• [WRITTEN TASK]: Rewrite the material from the line with "You are a GUI" up to and including the line with "I will coord(122,256).", putting "account page" in place of "profile" and leaving everything else unchanged.

[Start]

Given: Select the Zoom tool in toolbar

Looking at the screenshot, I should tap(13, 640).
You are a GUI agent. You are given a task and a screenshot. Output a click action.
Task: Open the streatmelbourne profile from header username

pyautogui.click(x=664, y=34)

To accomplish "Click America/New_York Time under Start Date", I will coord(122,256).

[End]
[Start]

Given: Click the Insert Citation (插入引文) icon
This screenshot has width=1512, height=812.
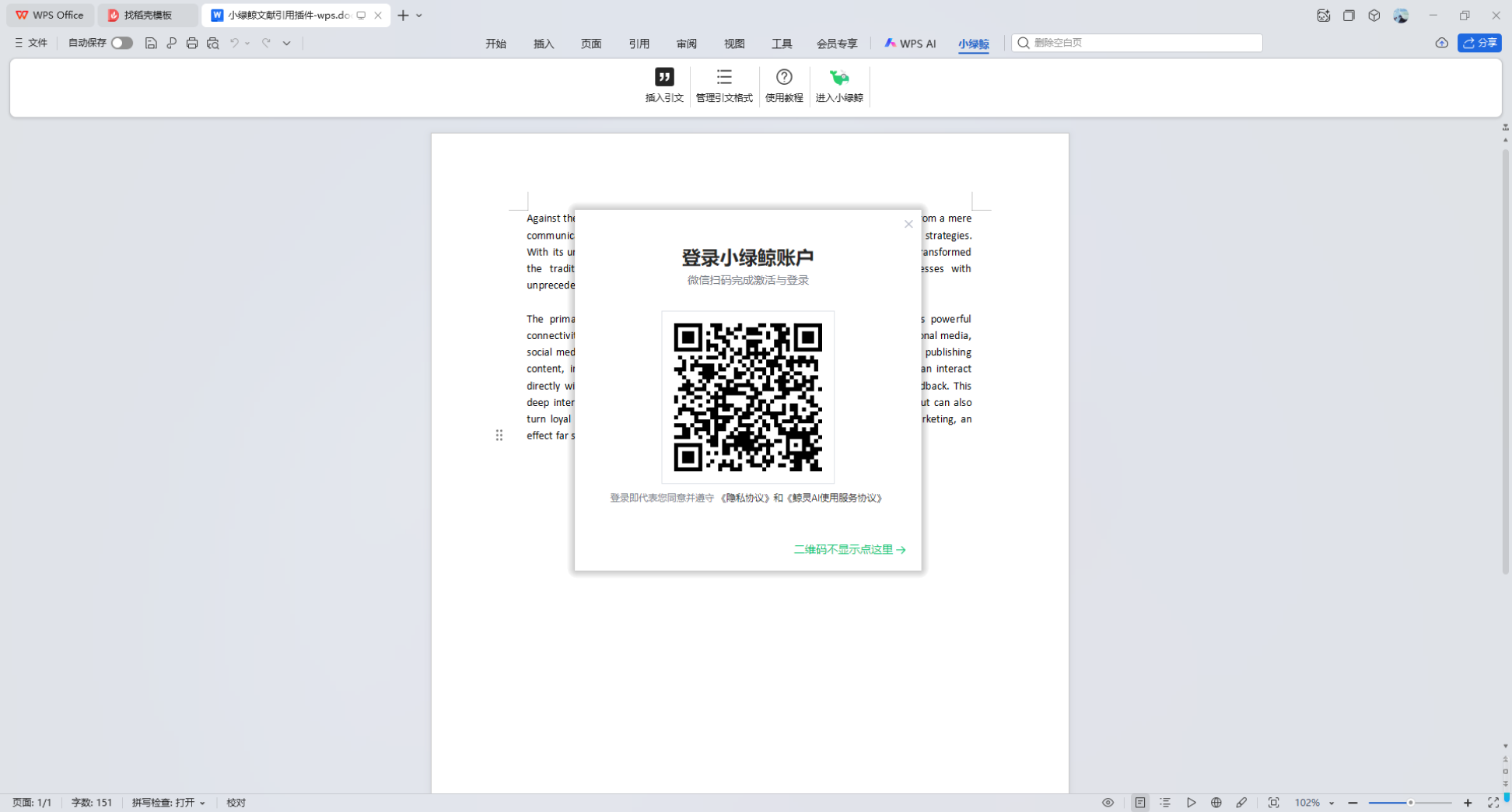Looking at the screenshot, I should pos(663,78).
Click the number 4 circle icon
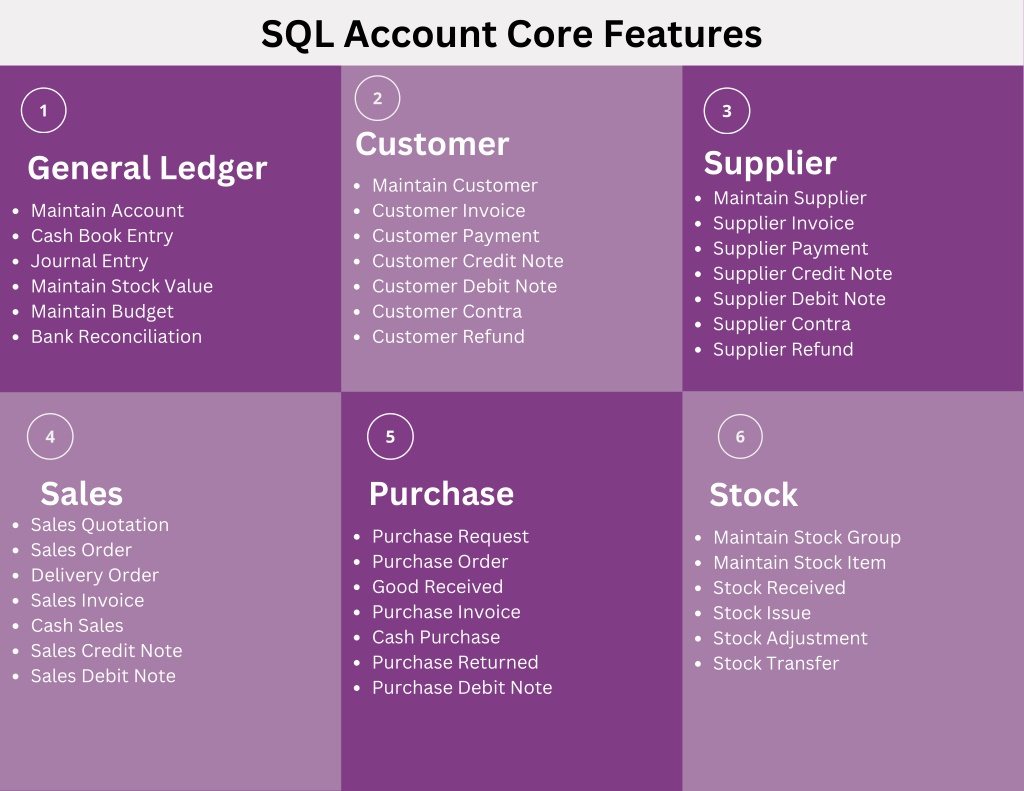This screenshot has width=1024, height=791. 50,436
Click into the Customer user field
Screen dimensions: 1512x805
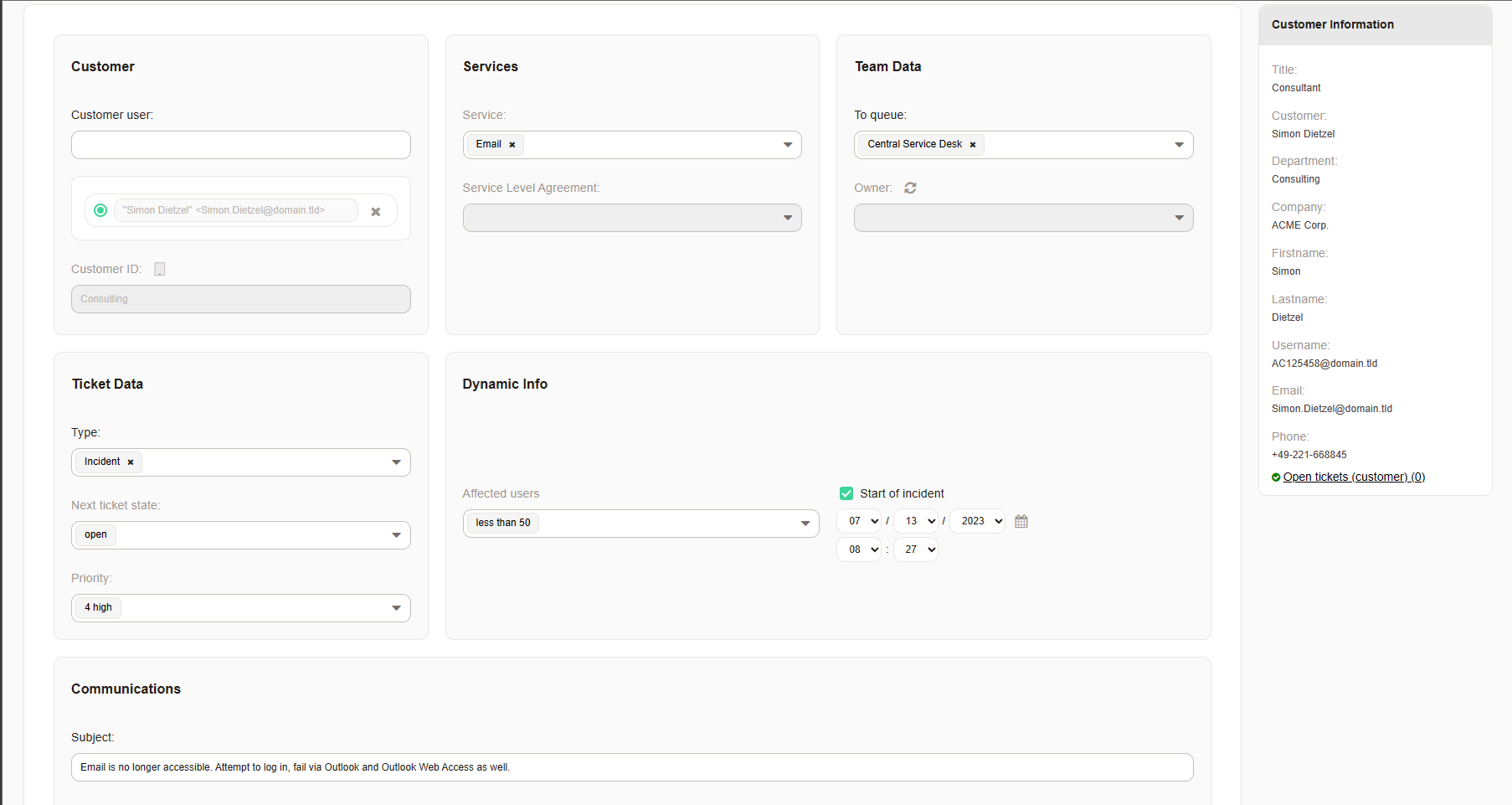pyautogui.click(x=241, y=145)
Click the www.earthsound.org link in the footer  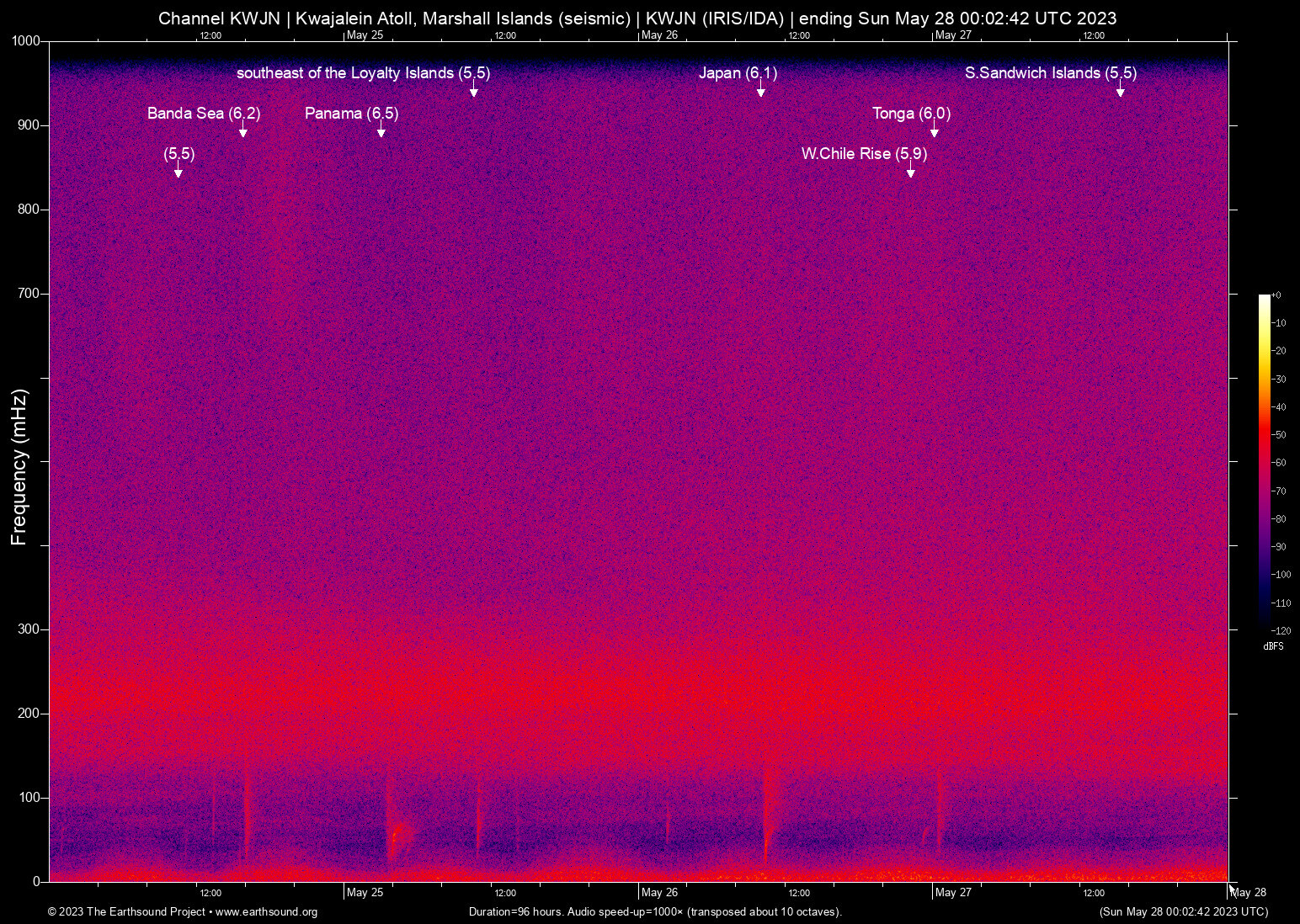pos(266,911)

[End]
[Start]

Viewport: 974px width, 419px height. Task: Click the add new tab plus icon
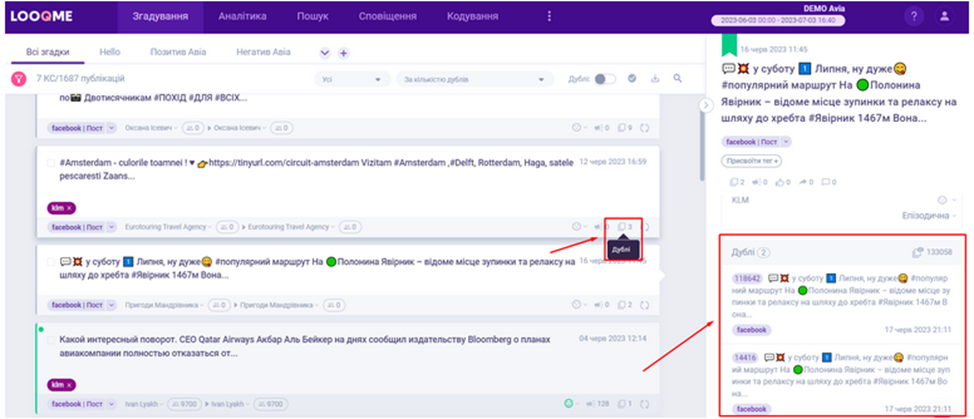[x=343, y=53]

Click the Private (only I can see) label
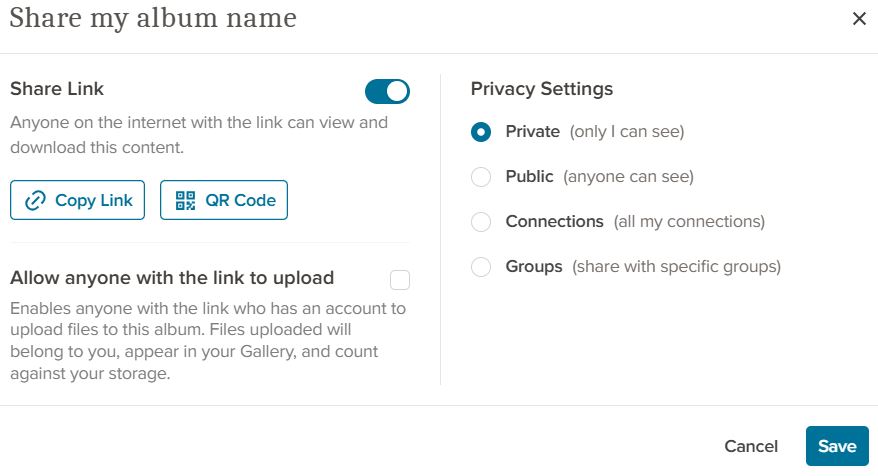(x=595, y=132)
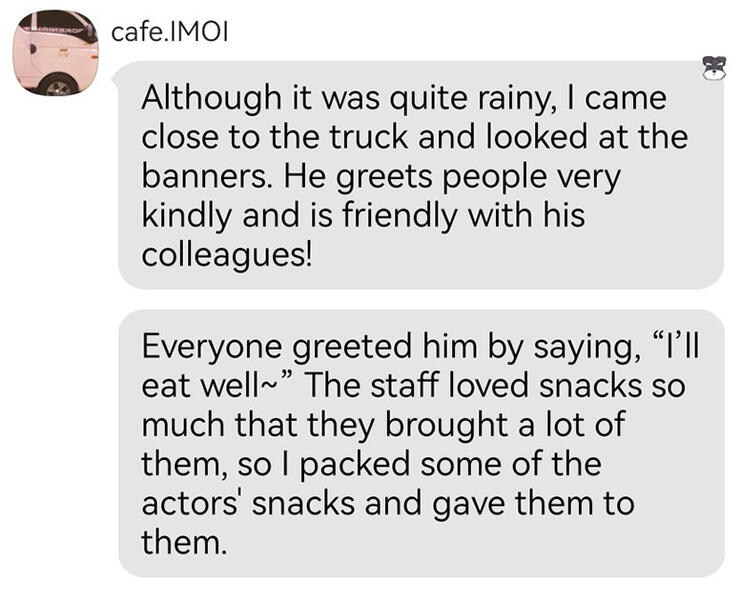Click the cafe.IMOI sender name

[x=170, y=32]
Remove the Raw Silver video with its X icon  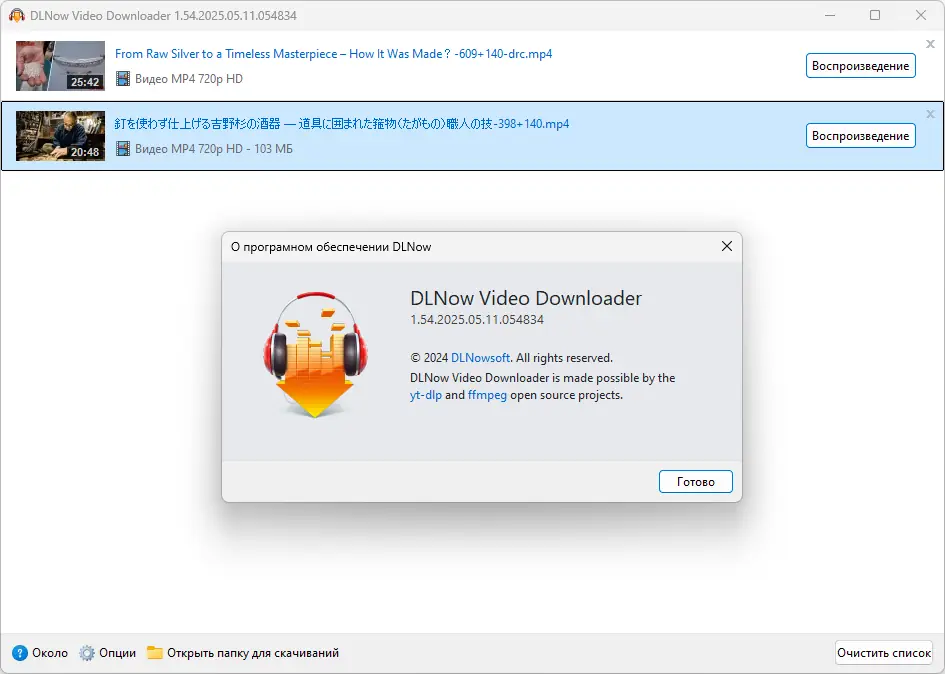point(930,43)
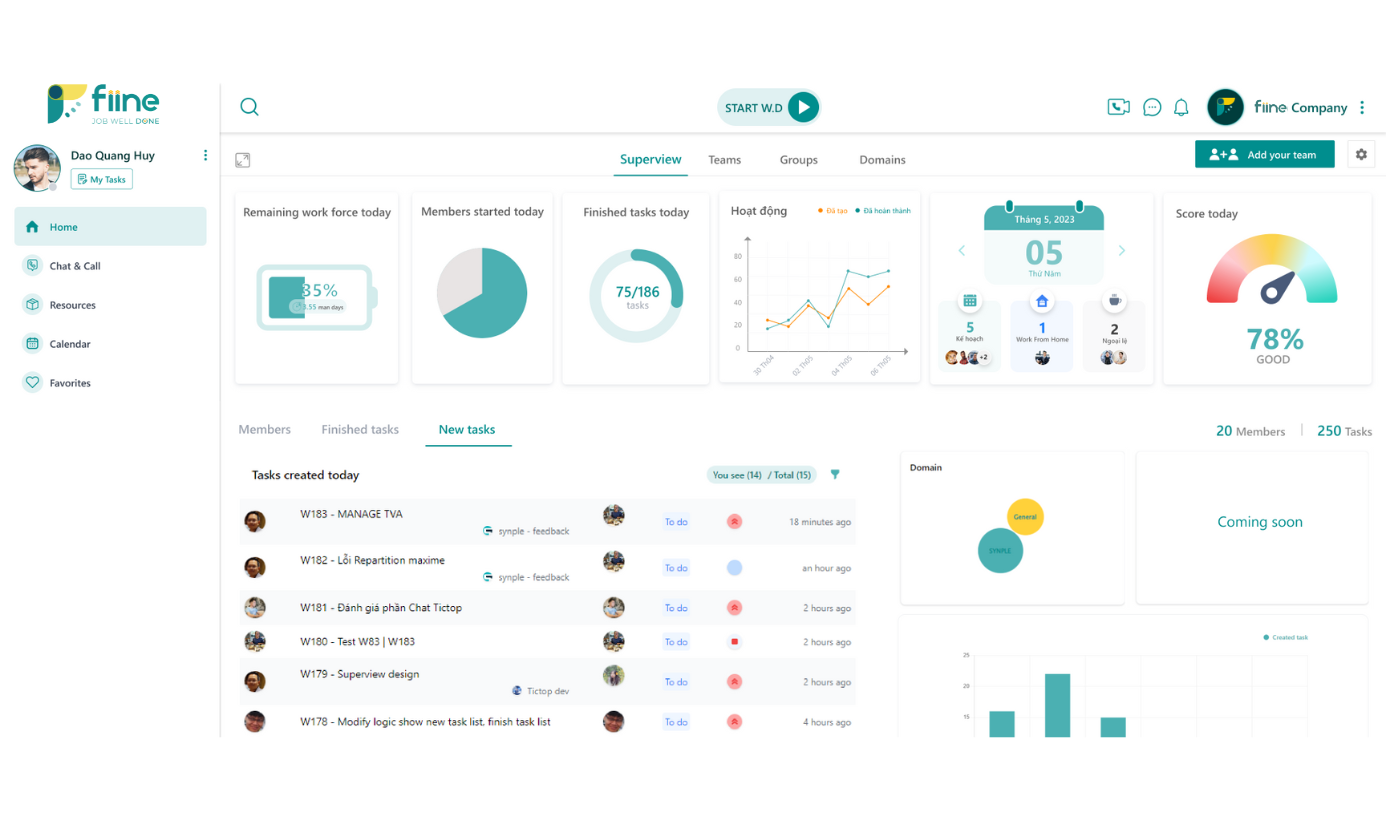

[End]

• [EXERCISE RESPONSE]:
You are a GUI agent. You are given a task and a screenshot. Output a click action.
Task: Open the streatmelbourne account page from header username

pyautogui.click(x=664, y=34)

To accomplish "Click America/New_York Time under Start Date", I will coord(122,256).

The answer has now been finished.